Too many plugins will bloat your site and cause it to slow down. Go through your list of plugins and delete the ones you aren’t using. Even if they are just deactivated, delete them. Don’t just leave them there.

Be diligent with your themes too. Delete all the ones you aren’t using. One speaker said he had a client that had around 125 themes installed!

4. Don’t Rely on Caching

Do not rely on caching plugins. As stated more than once at WordCamp, “Caching only masks the problem” and I agree.

So for example, using a CDN that caches your images. It basically makes a copy of your images across all it’s servers around the country/world. Now, if someone in New York pulls up your site (let’s say it’s on a server in Los Angeles), it finds the closest CDN server (let’s say this is located in New York ) to pull the images for your site. It doesn’t have to go all the way to Los Angeles to pull your images.

“Great!” you say, it’s speeding up your site. Not so fast. What happens if your images are huge? I’ve seen people use 15MB images on their website! That’s 15MB for each image. The end user is still pulling 15MB images…they are just pulling it from a closer server. So the problem is still present, 15MB images. Caching in this case will save a little bit of time by not having to go to Los Angeles to pull the images but it doesn’t fix the fact that you are using huge images.
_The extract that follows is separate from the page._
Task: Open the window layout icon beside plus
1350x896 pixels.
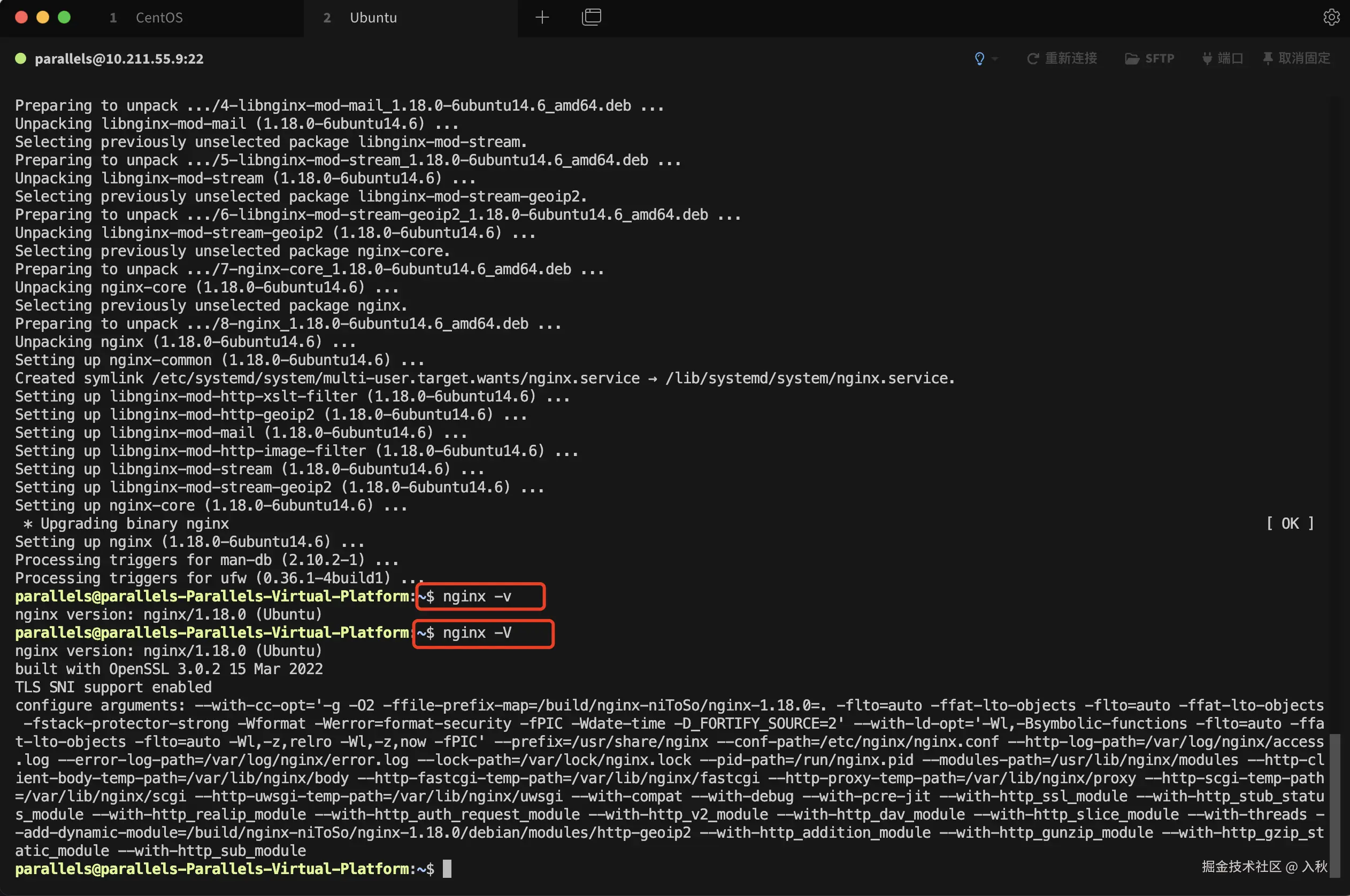Action: click(x=591, y=17)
So go back to number 2 and optimize your images.

Closing Remarks

This is just a snippet of what was offered from WordCamp but honestly there’s way too much to cover in just this blog post. I did meet some great people from all walks of life and WordPress experience which is always fun.

Overall, an excellent workshop! Well organized, great speakers, great topics, lunch, 2 days, and all this for $40! Would I do it again? Yes. And if you have a chance to go to one, I’d recommend it…and maybe I’ll see you there!

 

One Response

  1. Thanks. Great info here Marv. I learned a lot about image optimization, which I hope to use going forward with my website.